You may want to start scheduling more stay interviews on your work calendar.

As it pertains to work-related interviews, they typically occur in one of two scenarios: When job applicants submit their qualifications for an open position and when — or if — they decide to move on to other opportunities.

But increasingly, employers are holding these question-and-answer sessions for another reason: to persuade their current hires to stay put. Appropriately titled, they're called stay interviews, and as a business owner in an industry with a high turnover rate, scheduling them more regularly may help you improve retention by getting to the bottom of what motivates individuals to leave. By implementing the appropriate incentives, it may result in your workers believing the grass is always greener on this side of the fence.

What is a stay interview?
The purpose of stay interviews is three-fold: (1) to figure out why their current employees opt to keep working in their present capacity and (2) to assess what circumstances might lead them to apply for a new role and (3) to increase employee engagement.

In the trucking industry, commercial drivers have had loads of options to pursue something different, given the ongoing driver shortage that's plagued the industry for quite some time now. Indeed, according to the most government data available from the Department of Transportation, there were over 1.5 million trucking-related job openings nationwide in March, as reported by FreightWaves.

Stay interviews are designed to prevent workers from desiring to pursue something new.

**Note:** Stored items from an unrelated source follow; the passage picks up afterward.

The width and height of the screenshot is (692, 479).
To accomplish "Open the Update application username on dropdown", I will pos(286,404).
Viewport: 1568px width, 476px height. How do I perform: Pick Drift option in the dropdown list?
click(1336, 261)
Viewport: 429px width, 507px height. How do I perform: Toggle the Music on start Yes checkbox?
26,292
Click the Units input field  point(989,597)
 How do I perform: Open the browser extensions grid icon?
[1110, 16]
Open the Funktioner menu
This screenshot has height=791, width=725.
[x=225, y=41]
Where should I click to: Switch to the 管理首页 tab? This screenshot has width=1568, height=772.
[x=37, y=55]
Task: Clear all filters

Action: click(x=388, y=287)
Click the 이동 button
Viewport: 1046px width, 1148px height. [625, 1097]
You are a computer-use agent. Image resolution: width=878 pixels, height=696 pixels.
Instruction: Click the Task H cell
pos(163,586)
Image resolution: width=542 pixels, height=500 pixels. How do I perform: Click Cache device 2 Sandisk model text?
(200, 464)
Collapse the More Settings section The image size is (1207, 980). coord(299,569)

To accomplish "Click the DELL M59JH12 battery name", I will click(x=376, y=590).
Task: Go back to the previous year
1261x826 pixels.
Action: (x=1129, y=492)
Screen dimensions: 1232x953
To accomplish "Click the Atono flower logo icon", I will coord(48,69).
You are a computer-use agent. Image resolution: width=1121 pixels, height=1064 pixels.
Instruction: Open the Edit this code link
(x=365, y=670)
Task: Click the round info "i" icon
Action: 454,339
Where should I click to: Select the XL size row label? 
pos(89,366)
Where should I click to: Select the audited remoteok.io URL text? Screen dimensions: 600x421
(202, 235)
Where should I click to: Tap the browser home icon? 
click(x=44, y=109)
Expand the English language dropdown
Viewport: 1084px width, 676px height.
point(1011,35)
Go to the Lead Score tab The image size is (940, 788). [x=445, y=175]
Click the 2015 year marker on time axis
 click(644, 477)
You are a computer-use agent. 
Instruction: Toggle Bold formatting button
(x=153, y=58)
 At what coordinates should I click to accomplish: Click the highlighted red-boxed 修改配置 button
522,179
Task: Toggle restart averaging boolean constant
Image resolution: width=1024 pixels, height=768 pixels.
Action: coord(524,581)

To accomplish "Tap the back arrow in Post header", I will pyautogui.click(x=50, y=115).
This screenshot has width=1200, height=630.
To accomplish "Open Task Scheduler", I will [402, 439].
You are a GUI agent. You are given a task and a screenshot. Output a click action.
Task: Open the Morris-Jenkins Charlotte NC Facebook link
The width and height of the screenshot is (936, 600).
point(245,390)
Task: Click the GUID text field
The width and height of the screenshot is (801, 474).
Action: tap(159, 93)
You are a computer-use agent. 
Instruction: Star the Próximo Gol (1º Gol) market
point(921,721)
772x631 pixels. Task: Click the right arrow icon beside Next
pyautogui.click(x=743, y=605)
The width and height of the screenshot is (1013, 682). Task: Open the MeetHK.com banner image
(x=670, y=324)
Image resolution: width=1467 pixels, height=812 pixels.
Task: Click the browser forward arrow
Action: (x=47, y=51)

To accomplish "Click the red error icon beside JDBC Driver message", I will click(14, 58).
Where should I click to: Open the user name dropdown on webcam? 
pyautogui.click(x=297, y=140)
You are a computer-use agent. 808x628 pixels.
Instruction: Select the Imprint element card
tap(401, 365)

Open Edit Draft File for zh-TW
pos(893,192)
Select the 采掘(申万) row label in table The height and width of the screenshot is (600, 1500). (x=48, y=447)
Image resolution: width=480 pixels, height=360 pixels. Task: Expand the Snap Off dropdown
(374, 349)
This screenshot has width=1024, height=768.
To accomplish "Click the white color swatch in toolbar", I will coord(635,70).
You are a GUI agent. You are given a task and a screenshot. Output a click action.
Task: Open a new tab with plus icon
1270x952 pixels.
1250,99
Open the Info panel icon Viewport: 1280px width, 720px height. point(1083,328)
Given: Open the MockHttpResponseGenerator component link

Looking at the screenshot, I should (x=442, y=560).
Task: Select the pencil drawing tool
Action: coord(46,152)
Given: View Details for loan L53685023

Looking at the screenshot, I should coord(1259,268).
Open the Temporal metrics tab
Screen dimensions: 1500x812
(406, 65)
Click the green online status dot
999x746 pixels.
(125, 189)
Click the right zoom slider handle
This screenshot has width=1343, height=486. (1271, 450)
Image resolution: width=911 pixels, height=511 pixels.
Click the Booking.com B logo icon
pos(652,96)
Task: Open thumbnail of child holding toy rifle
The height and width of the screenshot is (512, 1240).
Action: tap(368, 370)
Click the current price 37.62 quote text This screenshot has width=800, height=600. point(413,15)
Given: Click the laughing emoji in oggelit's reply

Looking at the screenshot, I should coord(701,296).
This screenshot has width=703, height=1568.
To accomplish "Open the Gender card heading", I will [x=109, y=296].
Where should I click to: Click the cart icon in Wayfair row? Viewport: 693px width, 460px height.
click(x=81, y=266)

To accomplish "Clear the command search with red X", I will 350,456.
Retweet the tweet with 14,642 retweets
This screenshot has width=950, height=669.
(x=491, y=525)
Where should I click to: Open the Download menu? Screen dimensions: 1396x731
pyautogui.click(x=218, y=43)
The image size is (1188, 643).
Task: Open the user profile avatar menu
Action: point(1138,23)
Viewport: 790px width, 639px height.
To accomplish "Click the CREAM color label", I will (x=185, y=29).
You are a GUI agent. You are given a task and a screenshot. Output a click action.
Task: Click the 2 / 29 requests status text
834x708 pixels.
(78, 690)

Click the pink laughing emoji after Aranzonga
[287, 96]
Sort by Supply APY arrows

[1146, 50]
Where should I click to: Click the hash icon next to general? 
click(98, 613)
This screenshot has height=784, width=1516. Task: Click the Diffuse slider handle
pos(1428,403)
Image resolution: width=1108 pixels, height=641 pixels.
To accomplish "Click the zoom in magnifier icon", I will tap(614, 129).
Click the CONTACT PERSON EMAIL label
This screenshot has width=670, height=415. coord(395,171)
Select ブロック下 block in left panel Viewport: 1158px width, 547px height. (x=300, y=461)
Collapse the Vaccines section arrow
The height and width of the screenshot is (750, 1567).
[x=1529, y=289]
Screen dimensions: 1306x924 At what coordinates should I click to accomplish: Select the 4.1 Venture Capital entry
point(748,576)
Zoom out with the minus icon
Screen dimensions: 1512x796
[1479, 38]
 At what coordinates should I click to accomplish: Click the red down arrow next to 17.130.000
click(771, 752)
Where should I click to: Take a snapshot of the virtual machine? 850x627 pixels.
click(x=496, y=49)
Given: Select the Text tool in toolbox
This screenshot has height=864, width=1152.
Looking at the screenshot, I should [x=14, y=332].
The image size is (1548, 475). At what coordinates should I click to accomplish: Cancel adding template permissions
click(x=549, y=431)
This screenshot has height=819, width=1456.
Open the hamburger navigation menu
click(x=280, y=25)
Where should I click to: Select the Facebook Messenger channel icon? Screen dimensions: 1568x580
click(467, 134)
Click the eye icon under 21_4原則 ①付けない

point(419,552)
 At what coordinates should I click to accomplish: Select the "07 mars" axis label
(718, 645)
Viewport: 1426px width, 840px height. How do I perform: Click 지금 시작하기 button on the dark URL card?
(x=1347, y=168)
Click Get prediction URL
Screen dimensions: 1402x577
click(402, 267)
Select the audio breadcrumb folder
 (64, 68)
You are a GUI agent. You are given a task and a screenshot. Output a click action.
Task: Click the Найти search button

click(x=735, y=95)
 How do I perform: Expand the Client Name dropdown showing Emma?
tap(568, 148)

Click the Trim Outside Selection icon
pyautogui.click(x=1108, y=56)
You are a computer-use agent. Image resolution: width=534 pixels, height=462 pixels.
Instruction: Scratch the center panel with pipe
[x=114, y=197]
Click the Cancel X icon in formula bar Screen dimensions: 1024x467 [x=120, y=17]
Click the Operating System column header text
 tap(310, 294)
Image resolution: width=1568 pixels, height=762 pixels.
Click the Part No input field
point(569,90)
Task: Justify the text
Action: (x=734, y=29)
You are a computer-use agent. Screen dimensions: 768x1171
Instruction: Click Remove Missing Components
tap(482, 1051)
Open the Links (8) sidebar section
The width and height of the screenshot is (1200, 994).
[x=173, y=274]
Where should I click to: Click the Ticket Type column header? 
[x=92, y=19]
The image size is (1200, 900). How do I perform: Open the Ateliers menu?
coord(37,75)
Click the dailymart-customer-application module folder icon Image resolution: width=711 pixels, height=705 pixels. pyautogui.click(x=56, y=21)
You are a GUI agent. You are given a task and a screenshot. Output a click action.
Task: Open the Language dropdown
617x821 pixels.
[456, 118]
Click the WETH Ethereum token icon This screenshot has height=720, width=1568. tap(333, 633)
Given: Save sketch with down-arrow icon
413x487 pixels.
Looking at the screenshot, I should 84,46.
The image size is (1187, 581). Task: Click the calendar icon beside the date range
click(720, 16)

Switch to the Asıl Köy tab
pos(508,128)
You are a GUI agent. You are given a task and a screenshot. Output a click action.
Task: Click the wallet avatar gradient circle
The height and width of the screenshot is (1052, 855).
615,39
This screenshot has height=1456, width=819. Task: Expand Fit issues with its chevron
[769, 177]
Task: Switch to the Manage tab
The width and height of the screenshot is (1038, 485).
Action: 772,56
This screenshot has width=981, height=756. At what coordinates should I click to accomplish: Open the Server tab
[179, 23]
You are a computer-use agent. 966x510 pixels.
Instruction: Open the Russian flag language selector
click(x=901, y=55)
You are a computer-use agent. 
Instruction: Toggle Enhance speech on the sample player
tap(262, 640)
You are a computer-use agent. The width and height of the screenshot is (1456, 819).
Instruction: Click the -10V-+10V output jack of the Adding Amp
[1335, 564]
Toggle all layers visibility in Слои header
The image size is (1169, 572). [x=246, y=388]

Are stay interviews effective?
Stay interviews are a fairly recent phenomenon. Because of this, it's too early to speculate on the success rate. But according to Richard Finnegan, a stay interview expert and CEO of C-Suite Analytics for the Finnegan Institute, the power of these interviews lies in relationship building.

"Stay interviews will not lead to perfect outcomes, but they will certainly improve engagement and retention in your company," Finnegan explained. " And they will do this by helping your leaders build more productive one-on-one relationships with their employees."

What are a few examples of good questions to ask during a stay interview?
As you introduce stay interviews into your retention strategy, you will likely develop several questions that may be more effective than others through trial and error. But in the meantime, the Society for Human Resources Management has a few suggestions:

  • What do you look forward to when you come to work each day?
  • What do you like the most about working here?
  • What do you like the least about working here?
  • If you had the opportunity to change something about your job, what would it be and why?
  • What makes you feel like you're appreciated at work?
  • Do you have certain proficiencies that aren't being tapped into?
  • What keeps you doing what you're doing?
  • What would cause you to leave your job?
  • What can I do as a manager to support you in your role? 

Stay interviews may not be a panacea to addressing the trucker shortage, but they can help you be more proactive about retention and chart out a plan that keeps more of your current drivers from calling it quits.